**Work item**.
Write down exactly the lines from the one below that has "Where should I" to the end of the data, both ends included; the pictures should not appear in your copy.
.....
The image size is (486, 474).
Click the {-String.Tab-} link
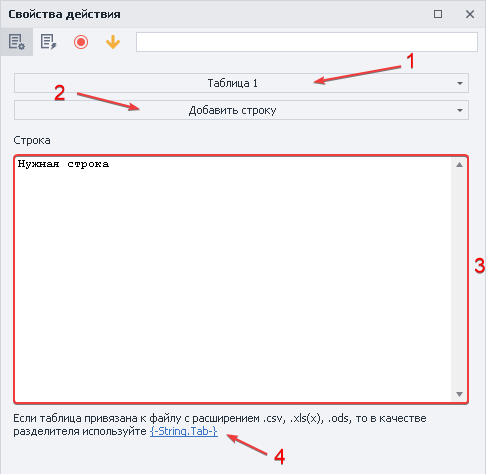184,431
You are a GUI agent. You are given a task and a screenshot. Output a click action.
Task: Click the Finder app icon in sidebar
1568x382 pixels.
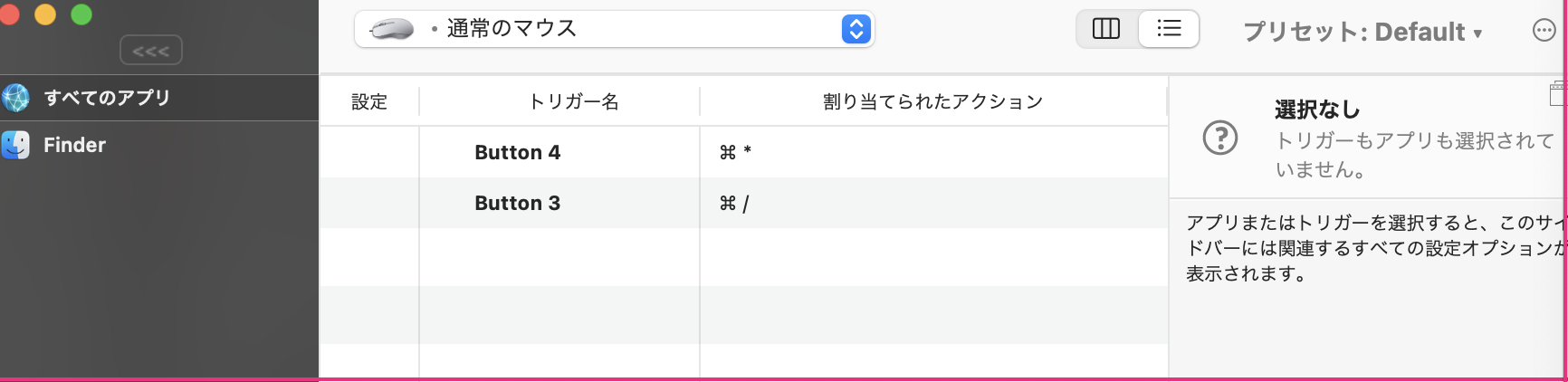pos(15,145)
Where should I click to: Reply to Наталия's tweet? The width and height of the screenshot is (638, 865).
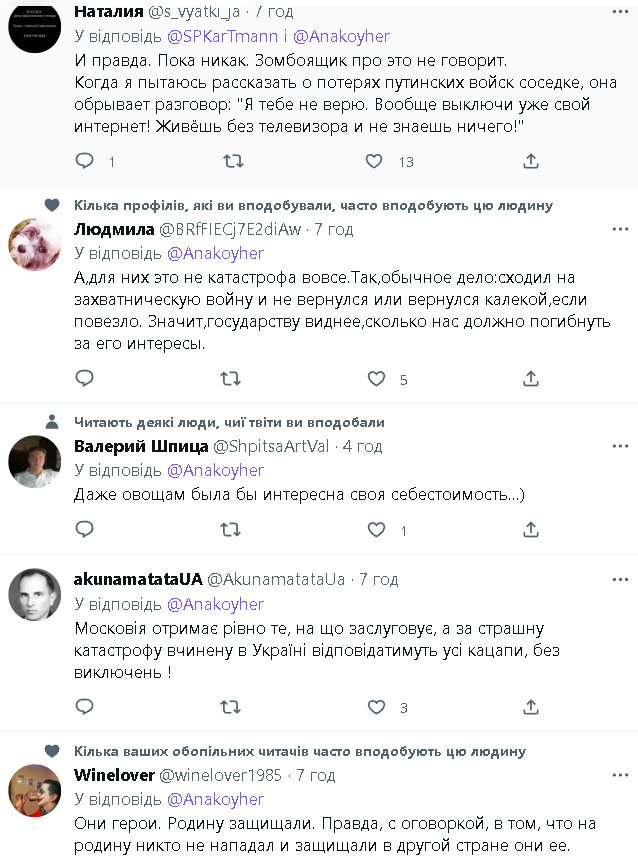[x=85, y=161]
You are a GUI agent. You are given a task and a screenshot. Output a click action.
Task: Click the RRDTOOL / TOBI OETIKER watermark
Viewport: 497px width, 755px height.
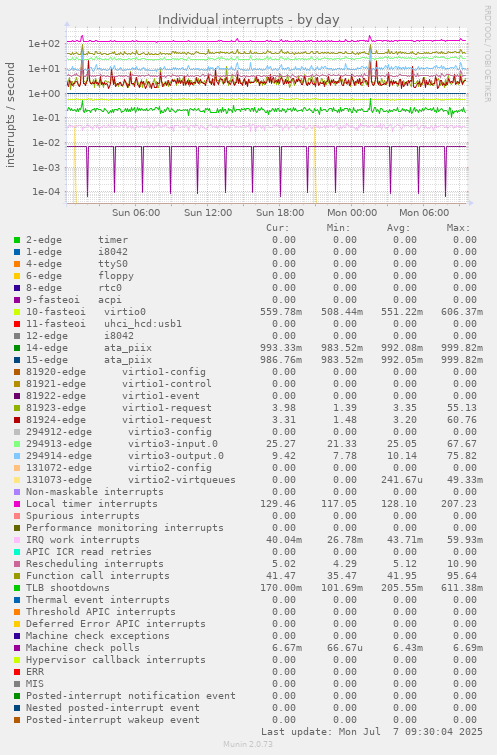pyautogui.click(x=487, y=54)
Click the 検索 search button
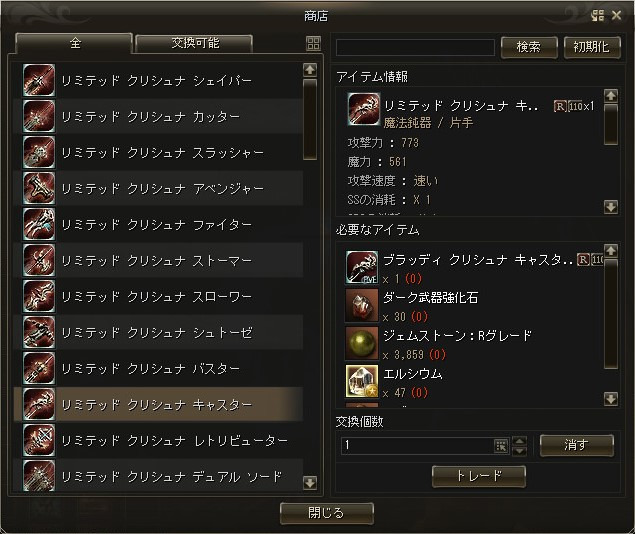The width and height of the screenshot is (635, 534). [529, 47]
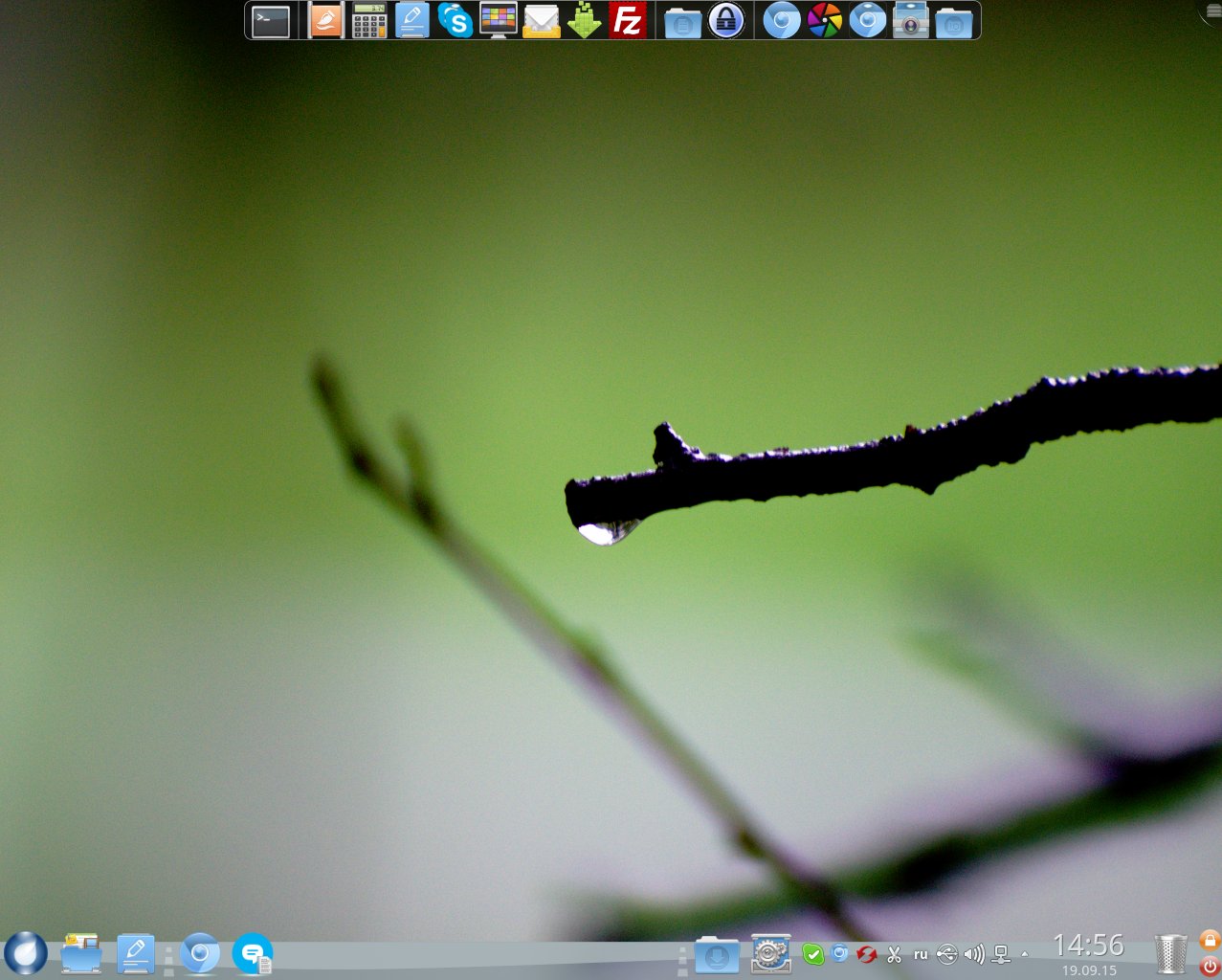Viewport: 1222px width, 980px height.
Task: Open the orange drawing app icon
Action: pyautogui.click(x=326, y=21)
.....
**Exercise answer**.
Where should I click to: Reply to Наталия's tweet? The width and height of the screenshot is (638, 865).
[x=85, y=161]
You are a GUI agent. You are given a task and a screenshot. Output a click action.
Task: Click the RRDTOOL / TOBI OETIKER watermark
Viewport: 497px width, 755px height.
pyautogui.click(x=487, y=54)
Click the 検索 search button
The width and height of the screenshot is (635, 534). [529, 47]
Viewport: 1222px width, 980px height.
Task: Open the orange drawing app icon
Action: pyautogui.click(x=326, y=21)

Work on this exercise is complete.